- **TASK TO COMPLETE**:
A single number is the answer here: the count of lines in the data below that include the word "menu".
* * * *
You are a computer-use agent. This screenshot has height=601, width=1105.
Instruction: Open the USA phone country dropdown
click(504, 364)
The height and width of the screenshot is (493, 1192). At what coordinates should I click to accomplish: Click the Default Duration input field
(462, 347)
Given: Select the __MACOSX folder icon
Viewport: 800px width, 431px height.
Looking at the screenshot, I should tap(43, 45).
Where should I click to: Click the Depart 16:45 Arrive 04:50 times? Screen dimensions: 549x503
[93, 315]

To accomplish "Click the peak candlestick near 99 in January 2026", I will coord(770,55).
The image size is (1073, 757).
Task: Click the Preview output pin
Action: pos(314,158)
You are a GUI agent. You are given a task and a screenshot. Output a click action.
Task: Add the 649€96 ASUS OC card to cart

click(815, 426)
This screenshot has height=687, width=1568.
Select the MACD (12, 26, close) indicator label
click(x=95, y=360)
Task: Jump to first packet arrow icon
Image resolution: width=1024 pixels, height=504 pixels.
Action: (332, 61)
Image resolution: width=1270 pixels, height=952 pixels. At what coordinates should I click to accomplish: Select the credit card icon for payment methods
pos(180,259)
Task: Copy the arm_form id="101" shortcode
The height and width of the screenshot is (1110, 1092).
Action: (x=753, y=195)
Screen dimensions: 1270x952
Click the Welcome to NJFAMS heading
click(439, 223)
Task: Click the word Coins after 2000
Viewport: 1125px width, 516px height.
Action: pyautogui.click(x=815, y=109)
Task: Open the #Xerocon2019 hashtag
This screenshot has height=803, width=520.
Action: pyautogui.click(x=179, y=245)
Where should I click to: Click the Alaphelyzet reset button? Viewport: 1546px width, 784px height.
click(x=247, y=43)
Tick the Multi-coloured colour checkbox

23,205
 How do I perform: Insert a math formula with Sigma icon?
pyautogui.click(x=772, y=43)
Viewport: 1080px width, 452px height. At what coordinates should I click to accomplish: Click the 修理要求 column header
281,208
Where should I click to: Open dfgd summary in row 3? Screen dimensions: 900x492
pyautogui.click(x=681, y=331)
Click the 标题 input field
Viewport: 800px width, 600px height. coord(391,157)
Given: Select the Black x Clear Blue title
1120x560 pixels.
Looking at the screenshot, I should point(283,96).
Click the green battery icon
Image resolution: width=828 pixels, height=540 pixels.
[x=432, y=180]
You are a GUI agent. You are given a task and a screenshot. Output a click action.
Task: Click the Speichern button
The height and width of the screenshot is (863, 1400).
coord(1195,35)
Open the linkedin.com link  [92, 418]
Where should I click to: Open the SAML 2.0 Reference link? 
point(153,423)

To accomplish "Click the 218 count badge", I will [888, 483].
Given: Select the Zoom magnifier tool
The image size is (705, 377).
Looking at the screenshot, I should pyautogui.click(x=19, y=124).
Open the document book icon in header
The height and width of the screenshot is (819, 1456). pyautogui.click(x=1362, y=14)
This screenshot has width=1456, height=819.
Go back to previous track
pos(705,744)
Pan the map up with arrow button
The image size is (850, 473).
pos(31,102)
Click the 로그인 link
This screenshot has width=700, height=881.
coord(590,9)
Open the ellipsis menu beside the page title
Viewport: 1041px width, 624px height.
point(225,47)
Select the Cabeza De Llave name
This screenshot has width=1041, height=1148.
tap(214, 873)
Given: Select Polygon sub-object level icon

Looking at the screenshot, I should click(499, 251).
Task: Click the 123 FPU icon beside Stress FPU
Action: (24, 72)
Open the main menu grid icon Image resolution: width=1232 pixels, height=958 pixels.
* * * *
- **ANSWER SPACE**:
2